In 2007, Arroyo was chief information officer at Cingular Wireless when AT&T acquired full control of the company. He was then asked to become the chief information officer for all of AT&T, then served as the president of technology development before he was offered his first CEO role as CEO of AT&T Mexico. Crucially, it was his first position away from tech development and wholly in business leadership.
He knew that his main objectives in the new role would be integrating the acquisitions of the third and fourth-largest wireless providers in Mexico. He had to judge carefully his own interest, capabilities, and comfort level in order to decide to accept it and move forward. But, he says, he likes to work at the edge of his comfort zone and continue to position himself for personal and professional growth.
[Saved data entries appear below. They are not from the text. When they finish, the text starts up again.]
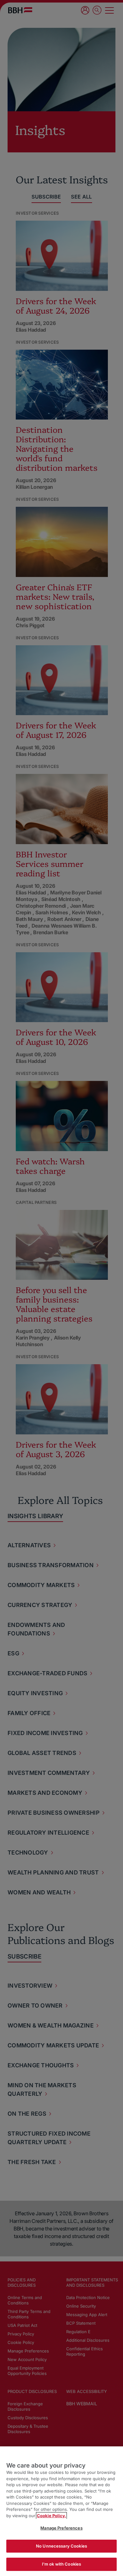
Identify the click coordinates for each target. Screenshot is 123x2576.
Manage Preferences (61, 2527)
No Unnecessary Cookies (61, 2545)
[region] (61, 2511)
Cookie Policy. (51, 2515)
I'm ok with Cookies (61, 2564)
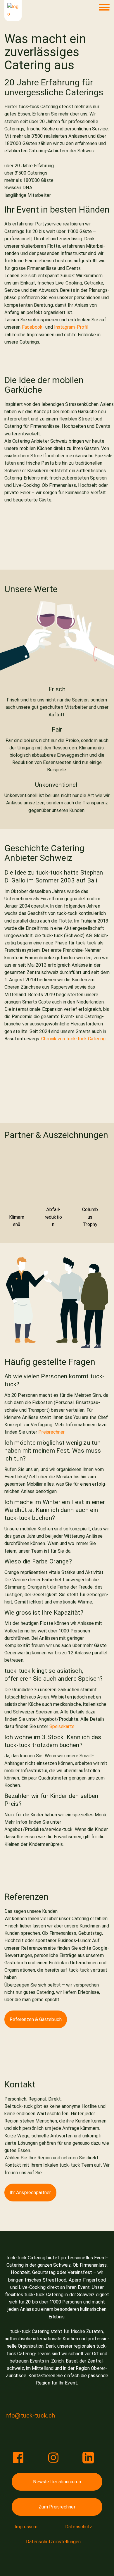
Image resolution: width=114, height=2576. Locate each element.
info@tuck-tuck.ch (29, 2415)
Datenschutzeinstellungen (53, 2541)
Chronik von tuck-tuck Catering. (73, 1039)
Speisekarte (62, 1726)
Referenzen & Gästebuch (36, 2019)
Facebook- (33, 327)
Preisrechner (51, 1432)
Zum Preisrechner (57, 2507)
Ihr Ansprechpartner (30, 2192)
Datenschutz (78, 2527)
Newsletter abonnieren (57, 2481)
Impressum (26, 2527)
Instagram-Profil (71, 327)
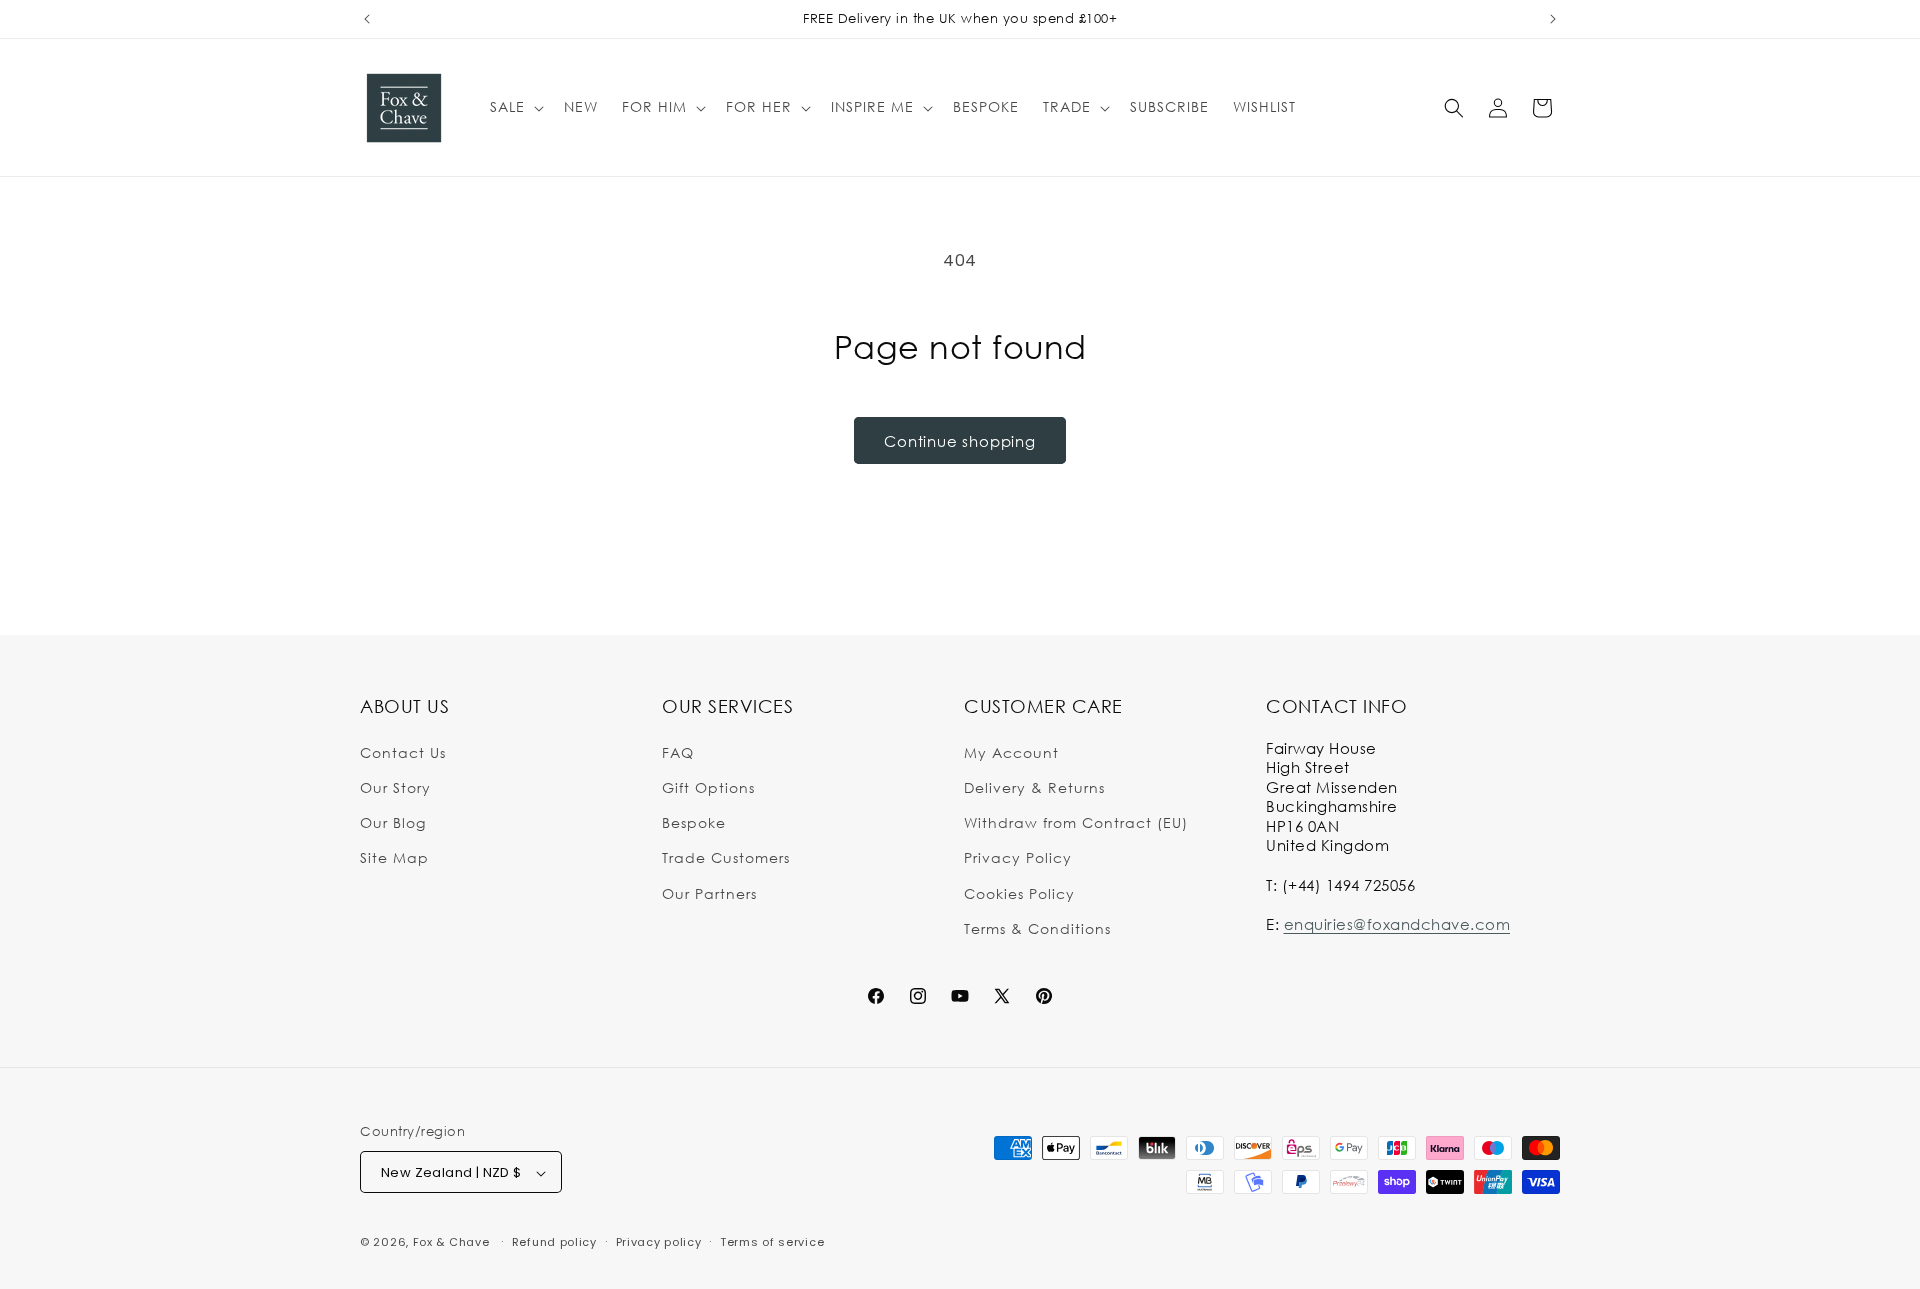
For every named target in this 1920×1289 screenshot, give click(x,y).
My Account (1011, 751)
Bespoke (694, 821)
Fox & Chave (451, 1243)
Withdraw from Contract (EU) (1076, 821)
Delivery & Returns (1034, 786)
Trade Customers (726, 857)
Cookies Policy (1019, 892)
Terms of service (772, 1242)
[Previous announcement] (367, 19)
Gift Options (708, 786)
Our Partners (709, 892)
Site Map (394, 857)
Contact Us (403, 751)
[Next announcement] (1553, 19)
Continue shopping (960, 441)
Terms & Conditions (1037, 927)
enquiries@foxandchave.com (1397, 923)
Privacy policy (659, 1242)
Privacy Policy (1018, 857)
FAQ (678, 751)
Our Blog (393, 821)
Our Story (395, 786)
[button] (515, 107)
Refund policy (554, 1242)
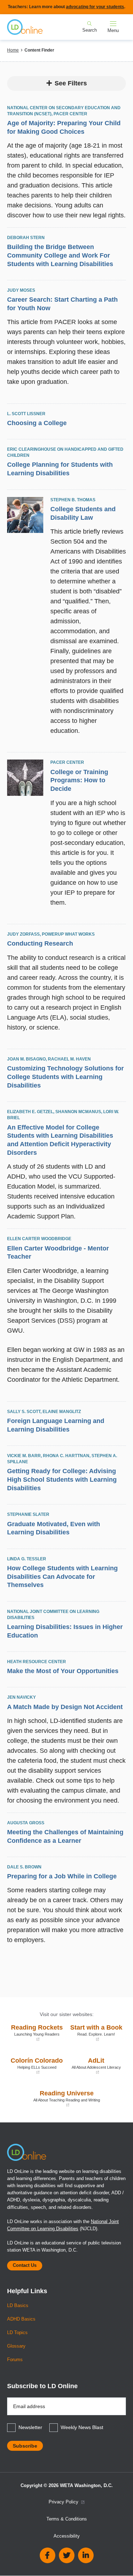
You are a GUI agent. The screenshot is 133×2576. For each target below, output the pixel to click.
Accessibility (67, 2536)
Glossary (16, 2346)
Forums (15, 2359)
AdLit (95, 2066)
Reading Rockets (37, 2033)
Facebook (47, 2555)
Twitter (66, 2555)
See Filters (71, 83)
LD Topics (17, 2332)
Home (13, 50)
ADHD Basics (21, 2319)
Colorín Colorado (37, 2066)
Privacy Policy (64, 2502)
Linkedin (86, 2555)
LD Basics (17, 2305)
Within two years, he completed the integration and rebranding of both acquisitions.
Not only was it his first CEO position; he had never worked internationally. The complementary challenges of new strategic responsibilities in a new work culture were daunting yet enticing. He accepted the challenge and became CEO in January 2015.
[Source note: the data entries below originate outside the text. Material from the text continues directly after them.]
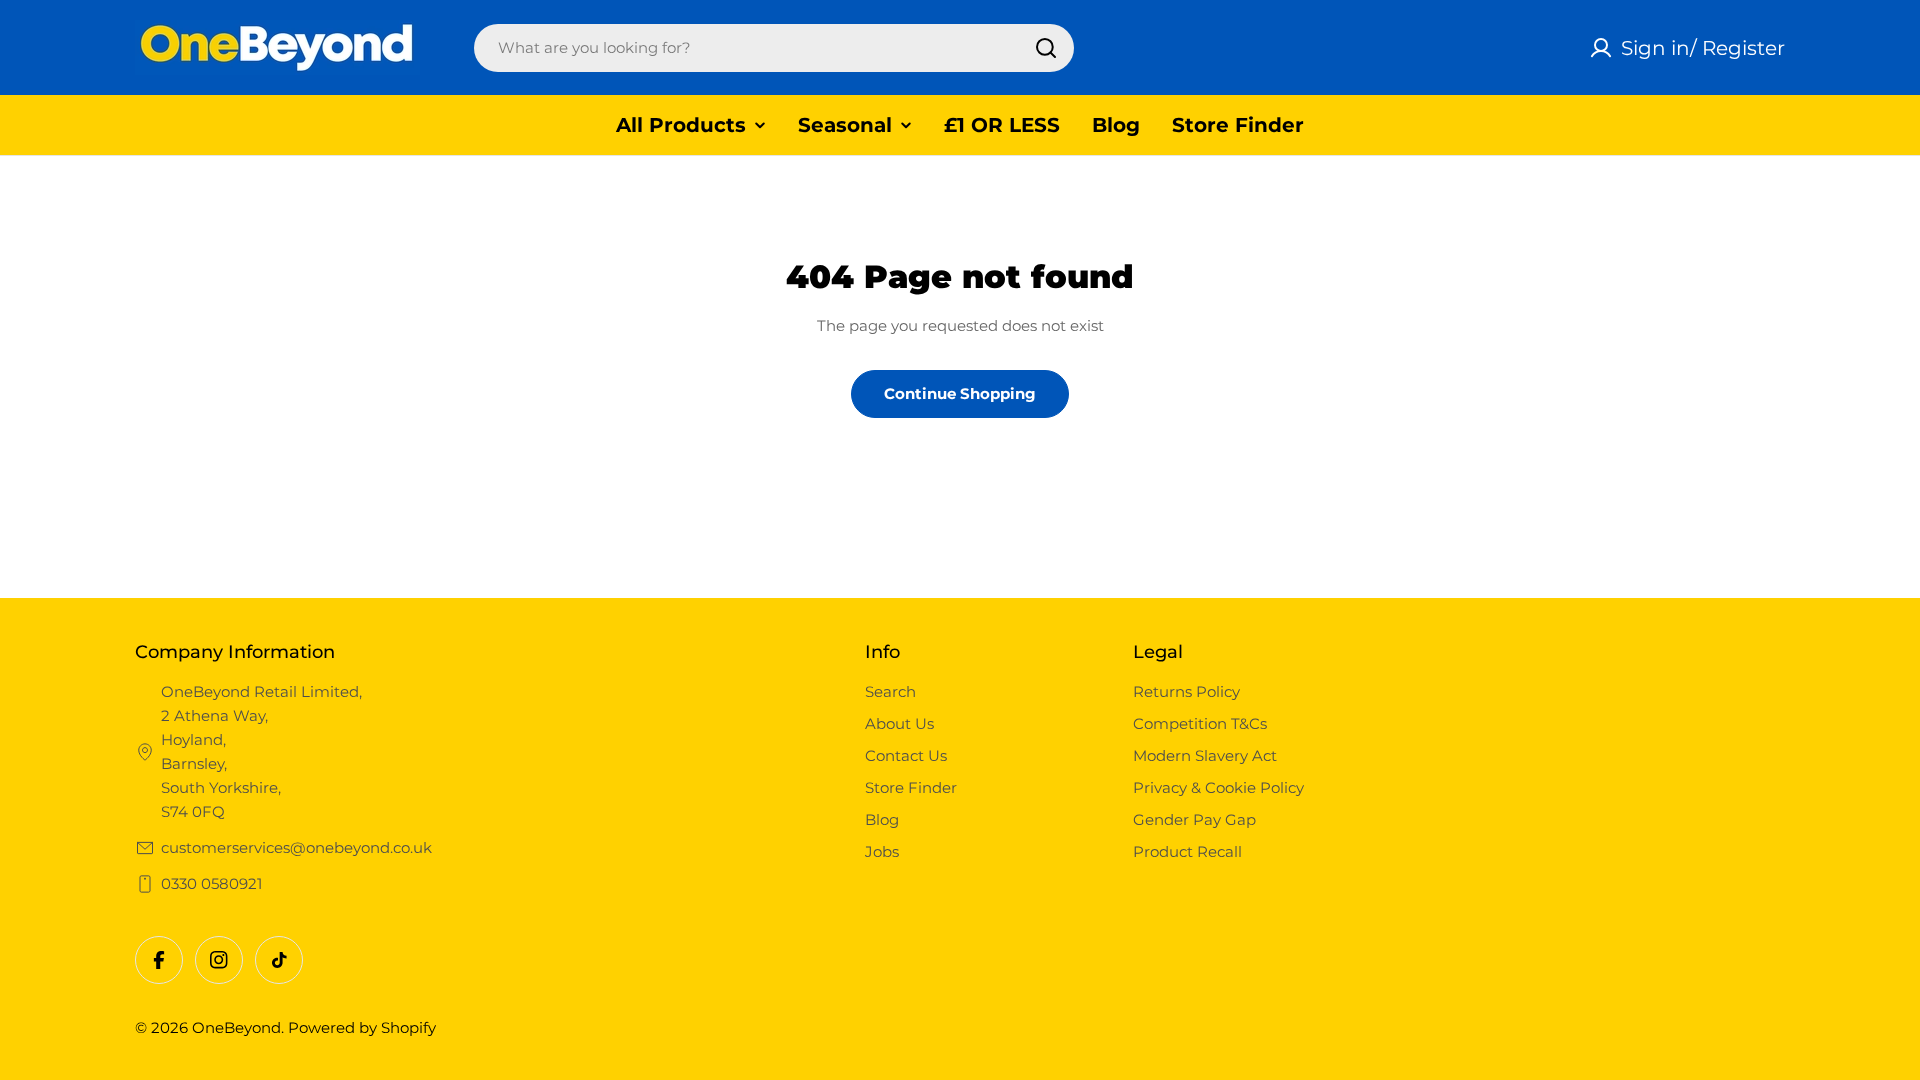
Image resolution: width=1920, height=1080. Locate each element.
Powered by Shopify (362, 1027)
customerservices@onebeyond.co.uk (296, 847)
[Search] (1046, 48)
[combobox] (774, 48)
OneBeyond (236, 1027)
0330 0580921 (211, 883)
Those acquisitions and the strategic choices after and around them transformed AT&T Mexico into the nation’s fastest-growing wireless provider today.
The state of wireless connectivity was distinctly unlike the United States; much of the coverage was running at 2G speeds, and there was far less coverage overall. The difficulties were obvious, but he and the rest of AT&T leadership recognized that this was an opportunity to create and recreate the wireless industry across the entire country.
One opportunity for disruption was in the customer service area. While a customer-first approach feels intuitive in a service-contract model in the United States, Arroyo felt that this could be a unique point of differentiation in Mexico. It was an opening for AT&T Mexico to create growth, and it started on the ground with the next generation of their rebranded retail locations.
“We had to come in and say, ‘This is the culture we’re building here, and it starts with a better network in more places and delivered with a better service experience,’” he explains. “We need our associates beginning every response with, ‘I can help you with that.’”
That’s been part of a broader effort to build a welcoming, flexible, forward-thinking culture at AT&T Mexico. The acquired firms, the third and fourth largest in Mexico’s wireless industry, worked under a palpable atmosphere of competing in a market largely served by a single, dominant player. There was a number-three-and-four mind-set in place. “You could sense it,” recalls Arroyo, saying that pervasive, internalized limitations were keeping those firms where they stood. AT&T leadership had to work with diligence and intention to break old habits and produce new ones.
“We kept coming back to this idea of sin limites,” he says. The phrase, which means without limits, became the refrain of that cultural transformation.
Those efforts led directly to a healthier working environment, as well. Arroyo notes also that the management leadership was only 10 percent women overall at the close of the first acquisition. Now, that proportion is almost 30 percent and growing with AT&T’s reputation as a workplace. This year Forbes named the company one of the Best Employers for Women, and Fortune and Great Place to Work named it one of the 100 Best Companies to Work For.
From AT&T Mexico, he moved to his current role as CEO of AT&T Business in January 2017. Just as before, Arroyo recognized his position as an opportunity to implement ambitious, innovation-driven, and far-reaching change to the ways that people live and work; this time the challenge was global.
“We’re living at a tipping point,” says Arroyo. “The early days of the internet changed how we communicate. Today, wireless services, high-speed fiber, cloud services, and IoT devices are revolutionizing the way business does business.” He says that’s why it’s so exciting to lead AT&T Business; it’s a time when they can help customers take advantage of the expanding digital ecosystem to grow their revenues, transform their operations, and create entirely new experiences for their customers.